Understanding the bifurcated nature of the Association CEO position


ELEMENT II -
Commonalities of the Association CEO Experience

Experiences, expectations, characteristics and aspirations that inform and affect the Association CEO’s perspective and sense of function, purpose and place. Three examples of the 19 Commonalties developed to date follow: 

Characteristics of the Successful CEO

  • Taking satisfaction from group achievement

  • Oriented toward deep and broad horizon

  • Need for meaning and purpose in what is getting done

  • Awareness of and an ear for the needs and interests of others

  • Instinct for consensus and an ease in building it

Management/Leadership Continuum

In general, over time, the CEO’s responsibilities will grow from one of a largely management nature to one of an increasingly leadership nature.

Zone of Complexity

That area on the management/leadership continuum where the professional growth of the Association CEO engages in a full partnership with an informed and active Board leadership.

 


ELEMENT III -
Association Fundamentals

Association Fundamentals are core to the existence and/or continuance of every association and substantively impactful on its value to membership and/or its operational viability and integrity. (NOTE: Fundamentals are structural and objective whereas Commonalities tend to be experiential and subjective.) Three examples of the 18 Organizational Fundamentals follow:

Issues/Services Continuum

At any particular time, every association is somewhere on the issues/services continuum. It could be 60% services, 40% issues, 50/50, 40/60. Somewhere. It could have both corporate and individual members, each of which has its own view on the issues/services continuum.
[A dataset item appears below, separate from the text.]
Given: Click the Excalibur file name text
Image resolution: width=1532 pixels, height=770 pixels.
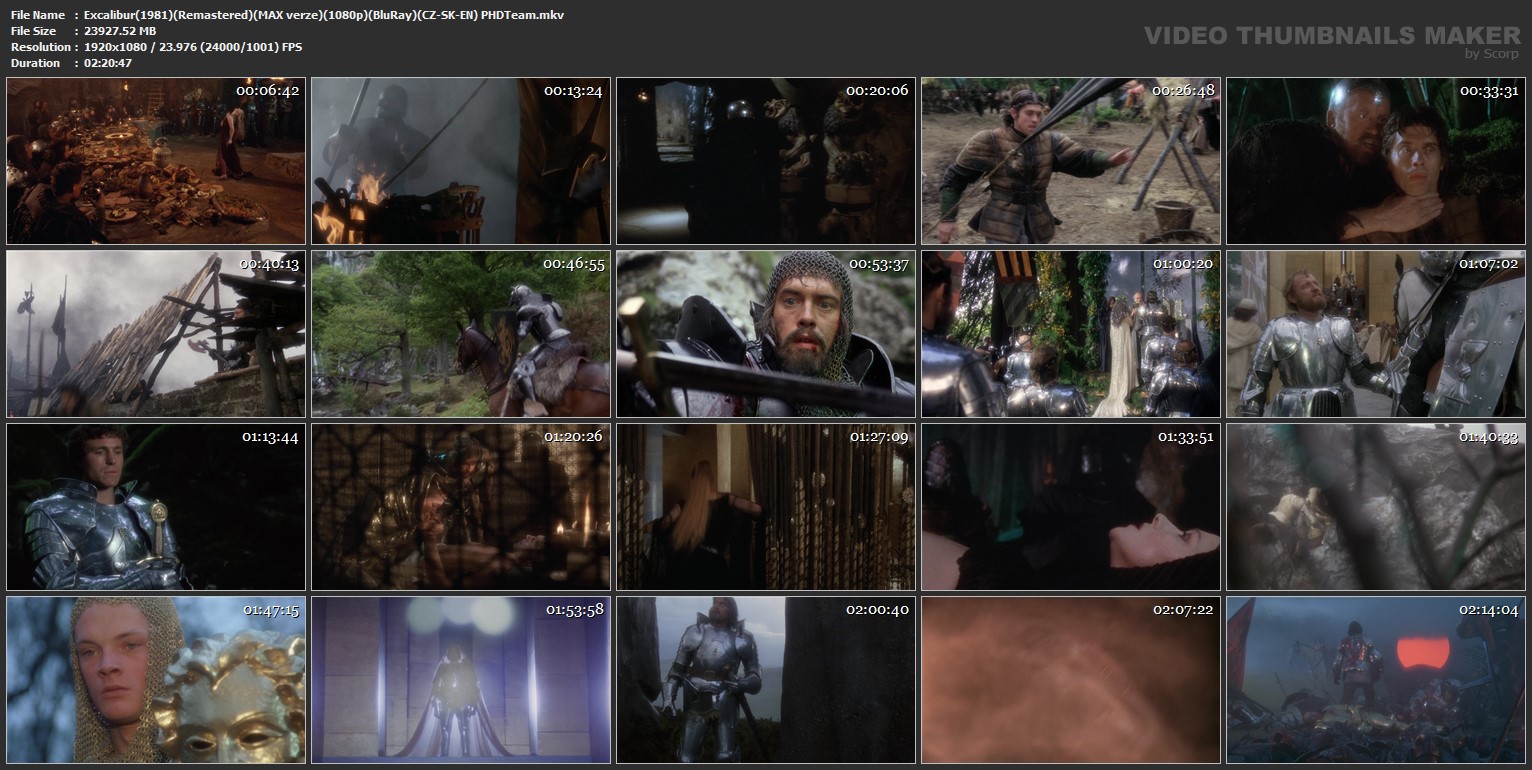Looking at the screenshot, I should [x=324, y=15].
Whatever the mix, it is there and it is subject to the forces and vagaries of time and circumstance. Understanding an association’s issues/services balance and dynamic is essential to providing the management and leadership it needs to succeed.

Board/Staff Dynamic

While an association’s relevance to its members must be the ultimate responsibility of the Board, the very existence of a CEO points to the desire of the Board for assistance in meeting its responsibilities. Having a clear understanding of where an association is most comfortable on the Board/Staff Balance will greatly facilitate the CEO’s ability to support the Board in ensuring the association’s relevance, even to affecting where the organization is on the continuum. It is a question of leadership and every association and its CEO must come to its own, best place on it.

Networking: The Specifics

For trade associations, networking can be broken down into four parts; business development, corporate development, community and the serendipitous synaptic event. For the membership association, insert professional development and career development for the first two with the second two remaining the same.


ELEMENT IV -
An Association’s Deliverables

Products, services or activities that an association provides or undertakes in the support, promotion or protection of the needs and interests of its members and stakeholders as well as their field of activity.

Deliverables are distinguishable from the other five Fundamentals largely in the nature, timeliness and autonomy with and by which the CEO can alter, develop and initiate them.


ELEMENT V -
Responsibilities of the Association CEO

The Association CEO’s responsibilities are of two types: Overarching and Core Practical. The Overarching responsibilities are:

  • Aligning the association’s Deliverables with the current status of its Fundamentals

  • Being - or becoming - the Board’s authority and first resource on the association and what associations do.  

The Core Practical Responsibilities are:

  • Leadership

  • Management

  • Planning/Visioning

  • Board Governance

  • Representation

  • Culture

  • Membership Engagement

  • Risk Management

  • Financial Integrity

  • Mission Achievement


ELEMENT VI -
Board/CEO Partnership

The discussion opens on the article Board/CEO Partnership - Foundation of Association Leadership. The focus of the discussion is on the Board/CEO Partnership as the key enabling element of organizational success and professional growth and development.

Core Grounding of the Board/CEO Partnership

The nature and thrust of Board governance combined with the purpose and professional engagement of the CEO can be expected to form a beneficial and mutually shared interest in and commitment to the association’s success and the well-being of its members.